Souk El Fustat is centrally located in Old Cairo, a part of the city regularly disregarded despite its significance and wide array of renowned landmarks. “This is a historic place that people are forgetting about,” said Cairo Jazz Club agency Marketing Executive Nariman El Bakry.
The souk itself is an attraction worth visiting. Shops in the small series of halls offer a wide array of goods that appeal to Cairenes and visitors alike. Collectors of Egyptian paraphernalia will find stores selling old religious goods, both Christian and Muslim. A significant number of stores sell locally made handcrafted goods, including notebooks, jewelry and linen goods made by Egypt’s zabaleen, garbage collectors, from recycled material.
As is mandatory at any Ramadan event, food played a big part at ‘Mawwal Souk El Fustat.’ Stands selling everything from sweet potatoes to popcorn, termes to grilled corn lined the spacious halls, providing the taste and smell of a night out on the streets of Cairo during Ramadan. Meanwhile a man carrying a giant tank of karkadeh roamed the crowds, seeking customers looking to quench their thirsts on the humid summer night.
The centre of the action was in the souk’s courtyard. Festival goers sat at tables to enjoy food and drink and musicians performed in the area.

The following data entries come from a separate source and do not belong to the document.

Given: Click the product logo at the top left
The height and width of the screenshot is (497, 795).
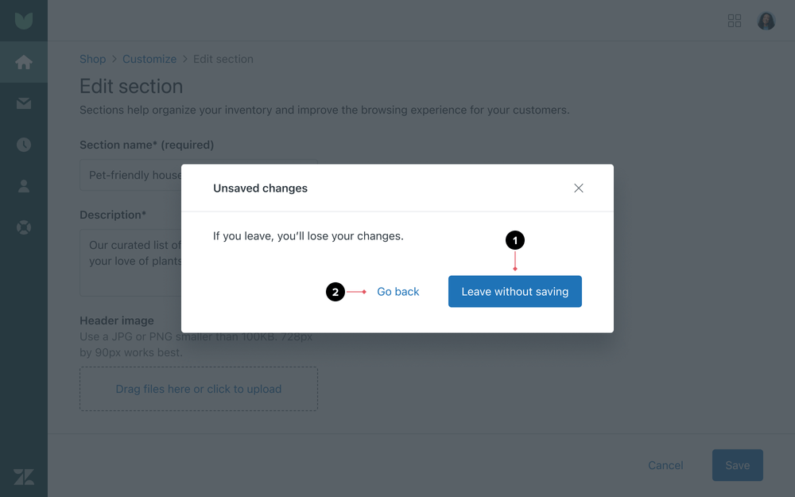Looking at the screenshot, I should pos(23,20).
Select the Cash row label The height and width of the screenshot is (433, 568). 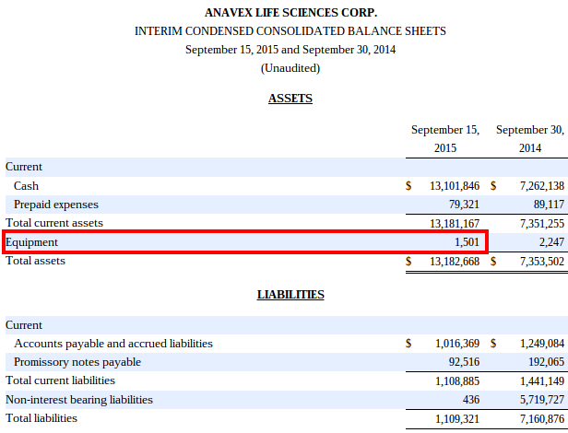click(26, 186)
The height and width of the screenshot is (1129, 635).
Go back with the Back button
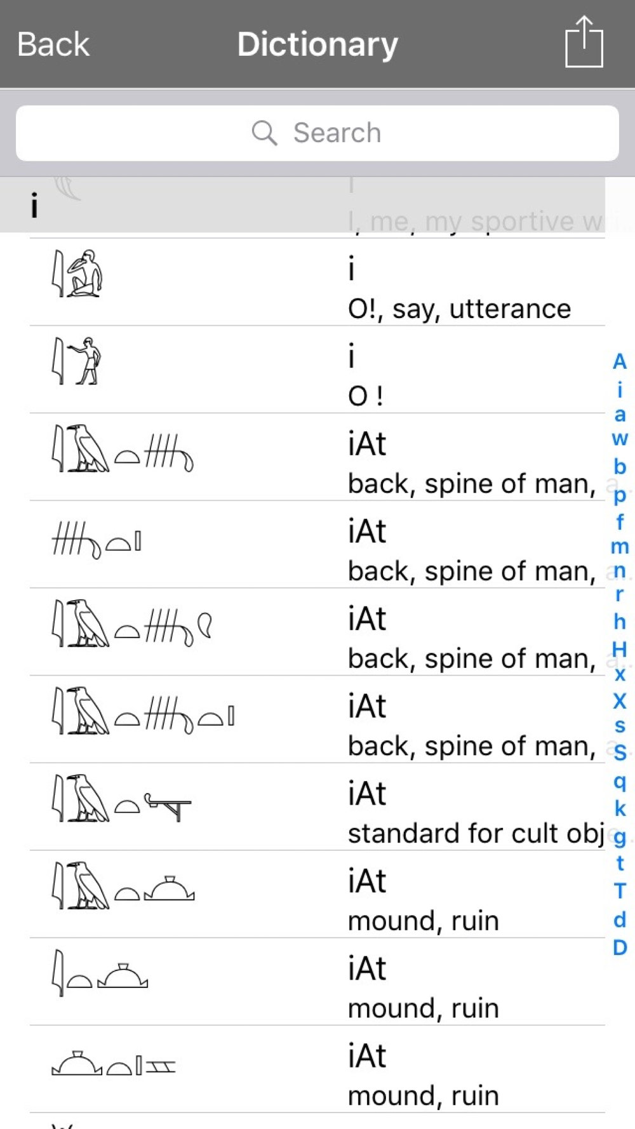(x=53, y=44)
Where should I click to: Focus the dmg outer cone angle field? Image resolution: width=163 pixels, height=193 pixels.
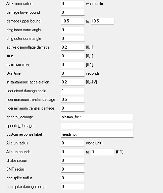(73, 39)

As the evening advanced, the musicians and entertainers also took advantage of the surrounding stone halls. The music of drums, tablas and oriental flutes filled the halls of the souk as a procession of musicians marched around, occasionally stopping for the crowd following to gather around them.
Throughout the evening, mimes and clowns from Meetphool, a professional platform for performing arts, put on shows in different areas of the market and interacted with people walking around and sitting at tables.
Eventually everyone flocked back to the courtyard, the children sitting in the front and the adults standing at the back, to listen to telling of one of Shahrazad’s stories of A Thousand and One Nights, accompanied by flute.
People continued to relish the festival-like atmosphere and music well into the night, enjoying a memorably Egyptian Ramadan for everyone involved. The hot Cairo weather did not discourage those who came to the open air space and found themselves distracted from the lack of air-conditioning by the variety of entertainment and food available.
Although it was on a much smaller scale than the Mawaweel Festival, ‘Mawwal Souk El Fustat’ succeeded in delivering the same goal: providing a unique Ramadan experience for people of all ages in a place surrounded by Cairo’s rich heritage.